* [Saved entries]
********

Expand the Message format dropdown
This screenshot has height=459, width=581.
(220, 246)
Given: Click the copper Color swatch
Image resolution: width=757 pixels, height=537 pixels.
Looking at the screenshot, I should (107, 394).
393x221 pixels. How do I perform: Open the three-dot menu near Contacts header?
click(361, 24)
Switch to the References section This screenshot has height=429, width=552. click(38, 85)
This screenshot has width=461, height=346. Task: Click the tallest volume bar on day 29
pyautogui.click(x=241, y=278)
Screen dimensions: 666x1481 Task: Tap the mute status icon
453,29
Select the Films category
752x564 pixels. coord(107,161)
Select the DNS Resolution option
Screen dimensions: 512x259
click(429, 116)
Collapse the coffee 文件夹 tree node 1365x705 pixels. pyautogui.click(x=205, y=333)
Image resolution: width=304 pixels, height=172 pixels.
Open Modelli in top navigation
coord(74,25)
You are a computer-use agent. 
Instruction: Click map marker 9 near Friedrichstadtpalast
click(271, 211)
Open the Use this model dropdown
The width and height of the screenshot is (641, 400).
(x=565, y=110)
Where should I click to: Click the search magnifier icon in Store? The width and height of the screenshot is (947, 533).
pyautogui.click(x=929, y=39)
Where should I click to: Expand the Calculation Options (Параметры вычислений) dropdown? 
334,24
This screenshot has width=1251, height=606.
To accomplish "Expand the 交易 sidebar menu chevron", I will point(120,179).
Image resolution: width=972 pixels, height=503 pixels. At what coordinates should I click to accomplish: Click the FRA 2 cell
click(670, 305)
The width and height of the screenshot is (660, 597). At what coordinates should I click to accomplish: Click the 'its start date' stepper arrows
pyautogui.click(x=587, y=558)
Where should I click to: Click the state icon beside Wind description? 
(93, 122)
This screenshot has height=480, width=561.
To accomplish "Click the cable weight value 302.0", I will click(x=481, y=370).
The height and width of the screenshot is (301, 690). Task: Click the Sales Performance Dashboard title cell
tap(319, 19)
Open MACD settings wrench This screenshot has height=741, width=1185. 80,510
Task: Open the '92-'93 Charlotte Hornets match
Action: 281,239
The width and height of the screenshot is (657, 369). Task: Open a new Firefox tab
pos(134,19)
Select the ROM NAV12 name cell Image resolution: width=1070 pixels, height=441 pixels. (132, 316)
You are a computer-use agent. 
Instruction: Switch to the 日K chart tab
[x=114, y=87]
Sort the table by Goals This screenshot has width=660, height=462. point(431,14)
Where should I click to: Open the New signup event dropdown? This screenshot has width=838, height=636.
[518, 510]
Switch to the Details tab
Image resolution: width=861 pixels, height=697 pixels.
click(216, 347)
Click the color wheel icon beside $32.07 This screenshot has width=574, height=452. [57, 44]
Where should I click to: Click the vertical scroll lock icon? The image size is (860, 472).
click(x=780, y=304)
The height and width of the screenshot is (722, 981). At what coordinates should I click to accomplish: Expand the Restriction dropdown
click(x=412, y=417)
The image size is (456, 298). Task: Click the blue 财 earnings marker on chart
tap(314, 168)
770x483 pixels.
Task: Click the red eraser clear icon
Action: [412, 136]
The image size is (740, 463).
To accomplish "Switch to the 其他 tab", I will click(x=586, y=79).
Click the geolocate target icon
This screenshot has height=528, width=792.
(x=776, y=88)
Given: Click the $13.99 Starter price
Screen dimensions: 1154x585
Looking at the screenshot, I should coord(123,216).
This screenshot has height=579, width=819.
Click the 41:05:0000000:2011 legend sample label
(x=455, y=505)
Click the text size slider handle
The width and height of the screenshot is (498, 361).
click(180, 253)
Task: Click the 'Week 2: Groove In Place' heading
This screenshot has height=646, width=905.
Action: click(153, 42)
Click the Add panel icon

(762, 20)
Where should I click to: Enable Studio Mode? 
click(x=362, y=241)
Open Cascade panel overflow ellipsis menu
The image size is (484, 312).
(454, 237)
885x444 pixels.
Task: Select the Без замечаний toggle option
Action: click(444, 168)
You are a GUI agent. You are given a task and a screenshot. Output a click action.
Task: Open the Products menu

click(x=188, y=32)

********

* [What the task requires]
Each entry above, in full, should be output exactly as it reads.

* [Reply to the exercise]
Expand the Message format dropdown
This screenshot has height=459, width=581.
(220, 246)
Given: Click the copper Color swatch
Image resolution: width=757 pixels, height=537 pixels.
Looking at the screenshot, I should (107, 394).
393x221 pixels. How do I perform: Open the three-dot menu near Contacts header?
click(361, 24)
Switch to the References section This screenshot has height=429, width=552. click(38, 85)
This screenshot has width=461, height=346. Task: Click the tallest volume bar on day 29
pyautogui.click(x=241, y=278)
Screen dimensions: 666x1481 Task: Tap the mute status icon
453,29
Select the Films category
752x564 pixels. coord(107,161)
Select the DNS Resolution option
Screen dimensions: 512x259
click(429, 116)
Collapse the coffee 文件夹 tree node 1365x705 pixels. pyautogui.click(x=205, y=333)
Image resolution: width=304 pixels, height=172 pixels.
Open Modelli in top navigation
coord(74,25)
You are a computer-use agent. 
Instruction: Click map marker 9 near Friedrichstadtpalast
click(271, 211)
Open the Use this model dropdown
The width and height of the screenshot is (641, 400).
(x=565, y=110)
Where should I click to: Click the search magnifier icon in Store? The width and height of the screenshot is (947, 533).
pyautogui.click(x=929, y=39)
Where should I click to: Expand the Calculation Options (Параметры вычислений) dropdown? 
334,24
This screenshot has width=1251, height=606.
To accomplish "Expand the 交易 sidebar menu chevron", I will point(120,179).
Image resolution: width=972 pixels, height=503 pixels. At what coordinates should I click to accomplish: Click the FRA 2 cell
click(670, 305)
The width and height of the screenshot is (660, 597). At what coordinates should I click to accomplish: Click the 'its start date' stepper arrows
pyautogui.click(x=587, y=558)
Where should I click to: Click the state icon beside Wind description? 
(93, 122)
This screenshot has height=480, width=561.
To accomplish "Click the cable weight value 302.0", I will click(x=481, y=370).
The height and width of the screenshot is (301, 690). Task: Click the Sales Performance Dashboard title cell
tap(319, 19)
Open MACD settings wrench This screenshot has height=741, width=1185. 80,510
Task: Open the '92-'93 Charlotte Hornets match
Action: 281,239
The width and height of the screenshot is (657, 369). Task: Open a new Firefox tab
pos(134,19)
Select the ROM NAV12 name cell Image resolution: width=1070 pixels, height=441 pixels. (132, 316)
You are a computer-use agent. 
Instruction: Switch to the 日K chart tab
[x=114, y=87]
Sort the table by Goals This screenshot has width=660, height=462. point(431,14)
Where should I click to: Open the New signup event dropdown? This screenshot has width=838, height=636.
[518, 510]
Switch to the Details tab
Image resolution: width=861 pixels, height=697 pixels.
click(216, 347)
Click the color wheel icon beside $32.07 This screenshot has width=574, height=452. [57, 44]
Where should I click to: Click the vertical scroll lock icon? The image size is (860, 472).
click(x=780, y=304)
The height and width of the screenshot is (722, 981). At what coordinates should I click to accomplish: Expand the Restriction dropdown
click(x=412, y=417)
The image size is (456, 298). Task: Click the blue 财 earnings marker on chart
tap(314, 168)
770x483 pixels.
Task: Click the red eraser clear icon
Action: [412, 136]
The image size is (740, 463).
To accomplish "Switch to the 其他 tab", I will click(x=586, y=79).
Click the geolocate target icon
This screenshot has height=528, width=792.
(x=776, y=88)
Given: Click the $13.99 Starter price
Screen dimensions: 1154x585
Looking at the screenshot, I should coord(123,216).
This screenshot has height=579, width=819.
Click the 41:05:0000000:2011 legend sample label
(x=455, y=505)
Click the text size slider handle
The width and height of the screenshot is (498, 361).
click(180, 253)
Task: Click the 'Week 2: Groove In Place' heading
This screenshot has height=646, width=905.
Action: click(153, 42)
Click the Add panel icon

(762, 20)
Where should I click to: Enable Studio Mode? 
click(x=362, y=241)
Open Cascade panel overflow ellipsis menu
The image size is (484, 312).
(454, 237)
885x444 pixels.
Task: Select the Без замечаний toggle option
Action: click(444, 168)
You are a GUI agent. You are given a task and a screenshot. Output a click action.
Task: Open the Products menu

click(x=188, y=32)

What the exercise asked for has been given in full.